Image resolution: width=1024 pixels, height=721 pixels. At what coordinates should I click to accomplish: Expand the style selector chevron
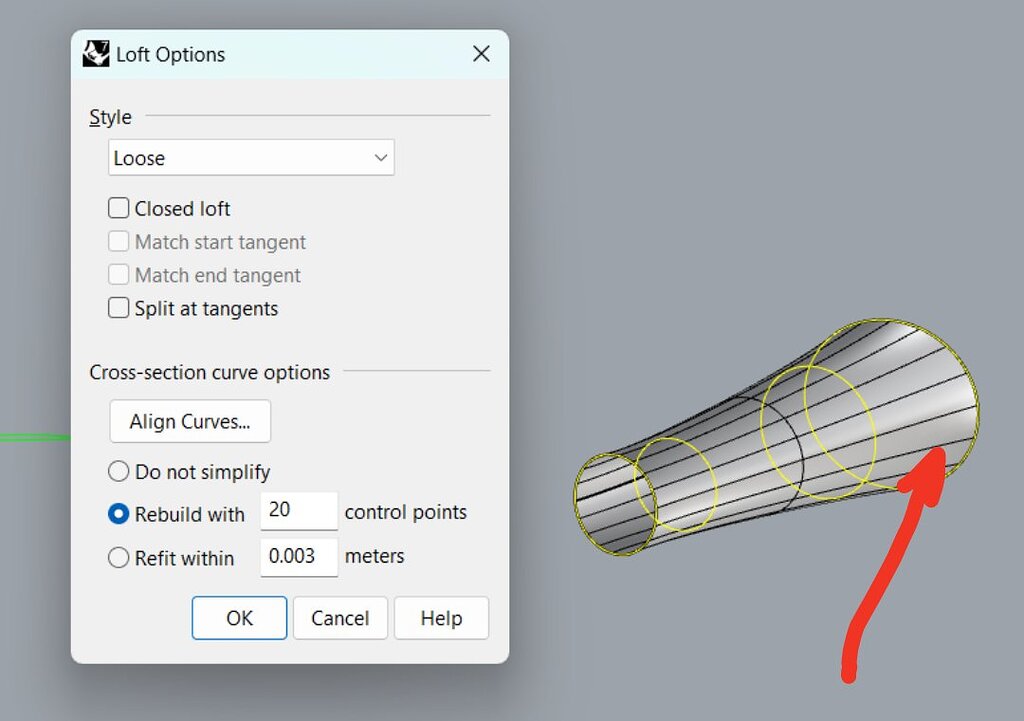point(380,157)
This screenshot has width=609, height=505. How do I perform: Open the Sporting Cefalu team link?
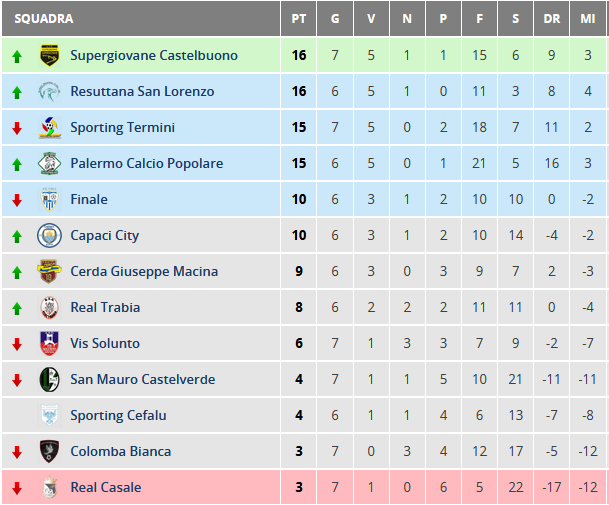tap(118, 415)
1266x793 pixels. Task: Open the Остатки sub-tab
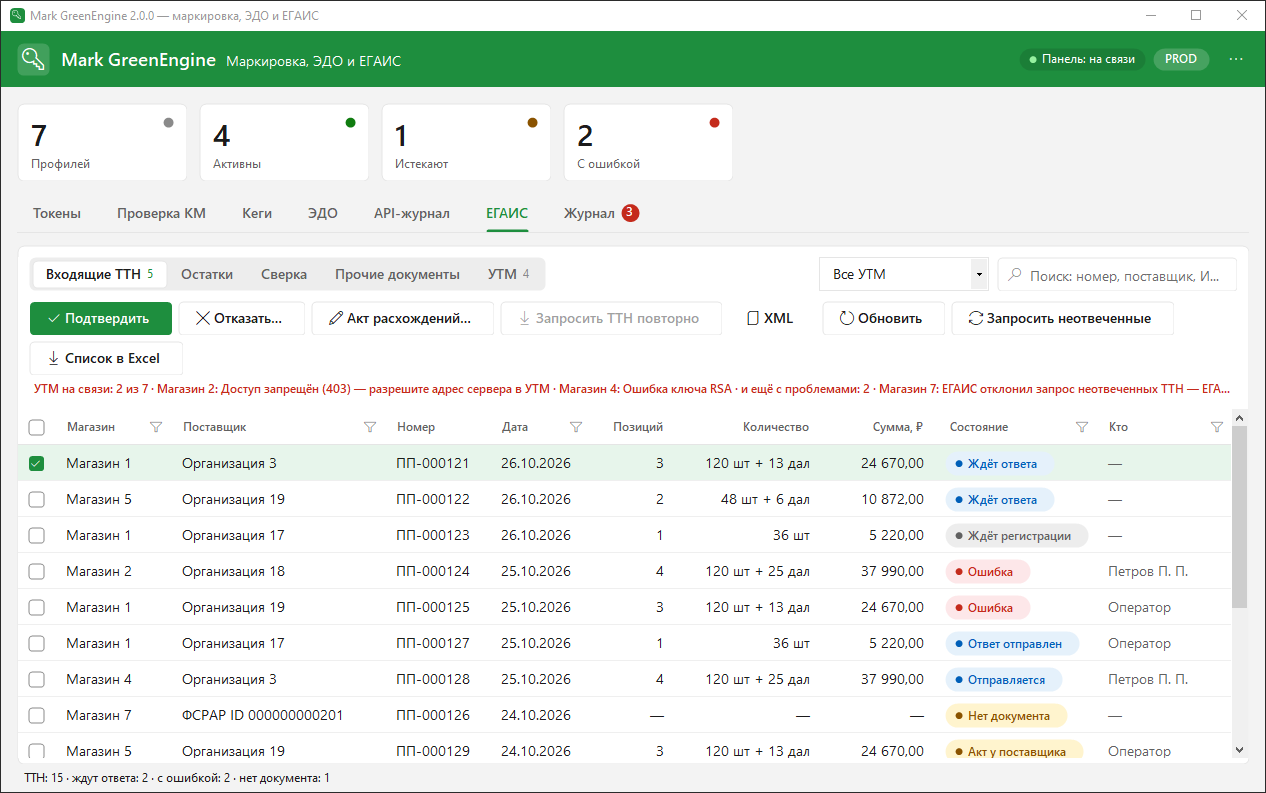tap(207, 274)
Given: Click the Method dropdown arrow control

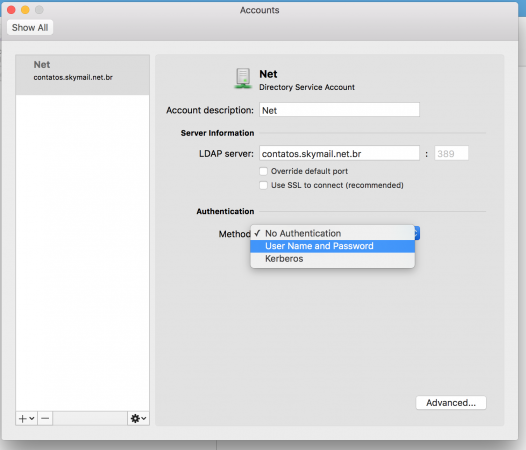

#####

Task requirements:
Exactly as written, reproduce the lines from the one containing "1266x793 pixels. Task: Open" through the last line of the entries above, and leave every picture out.

Answer to this exercise:
1266x793 pixels. Task: Open the Остатки sub-tab
tap(207, 274)
Given: Click the Method dropdown arrow control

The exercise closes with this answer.